The cost function is:
C = 2605 + (25005/28)x
To find the cost function, we need to determine the relationship between the number of bicycles produced (x) and the total cost (C). Given that the cost function is assumed to be linear, we can use the equation of a straight line, which can be written as:
C = mx + b
Where:
C is the total cost
m is the slope of the line
x is the number of bicycles produced
b is the y-intercept (constant term)
To determine the cost function, we need to find the values of m and b.
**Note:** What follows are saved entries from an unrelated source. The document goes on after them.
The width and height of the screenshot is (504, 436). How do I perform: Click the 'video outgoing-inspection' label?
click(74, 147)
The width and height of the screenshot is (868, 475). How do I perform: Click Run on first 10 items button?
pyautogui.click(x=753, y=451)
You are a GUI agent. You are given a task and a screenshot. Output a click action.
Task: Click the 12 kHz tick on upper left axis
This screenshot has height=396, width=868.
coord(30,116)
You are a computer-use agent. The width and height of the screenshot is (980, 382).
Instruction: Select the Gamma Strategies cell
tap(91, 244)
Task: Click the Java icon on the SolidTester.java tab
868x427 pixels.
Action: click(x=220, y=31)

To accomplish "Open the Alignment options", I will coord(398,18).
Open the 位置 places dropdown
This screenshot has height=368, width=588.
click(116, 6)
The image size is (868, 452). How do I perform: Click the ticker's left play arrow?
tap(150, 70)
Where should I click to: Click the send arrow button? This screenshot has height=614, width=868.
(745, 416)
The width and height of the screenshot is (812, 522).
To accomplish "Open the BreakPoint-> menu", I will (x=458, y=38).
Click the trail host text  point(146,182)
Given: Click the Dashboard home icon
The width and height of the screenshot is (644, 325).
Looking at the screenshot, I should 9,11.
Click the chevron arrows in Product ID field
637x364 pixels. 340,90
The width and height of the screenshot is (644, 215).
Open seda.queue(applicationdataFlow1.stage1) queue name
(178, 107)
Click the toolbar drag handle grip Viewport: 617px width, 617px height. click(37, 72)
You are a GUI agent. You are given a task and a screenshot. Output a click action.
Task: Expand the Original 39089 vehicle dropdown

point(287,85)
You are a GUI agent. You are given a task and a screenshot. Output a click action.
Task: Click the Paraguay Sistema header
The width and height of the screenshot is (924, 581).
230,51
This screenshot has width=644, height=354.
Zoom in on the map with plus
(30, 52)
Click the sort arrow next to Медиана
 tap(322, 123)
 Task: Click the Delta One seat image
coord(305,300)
We have some information given in the problem:
Number of bicycles produced (x): 28
Total cost to manufacture 28 bikes: $25005
From this information, we can substitute the values into the equation and solve for the constants:
25005 = 28m + b
We also have the information about the daily fixed costs:
Daily fixed costs (b): $2605
Substituting this value into the equation, we get:
25005 = 28m + 2605
Solving for m, we can rearrange the equation:
28m = 25005 - 2605
28m = 22400
m = 800
Now that we have the value of m, we can substitute it back into the equation to solve for b:
25005 = 28 * 800 + b
25005 = 22400 + b
Solving for b:
b = 25005 - 22400
b = 2605
Now we have the values for m and b, which allows us to write the cost function:
C = 800x + 2605
So, the cost function for manufacturing high-end racing bicycles is C = 800x + 2605.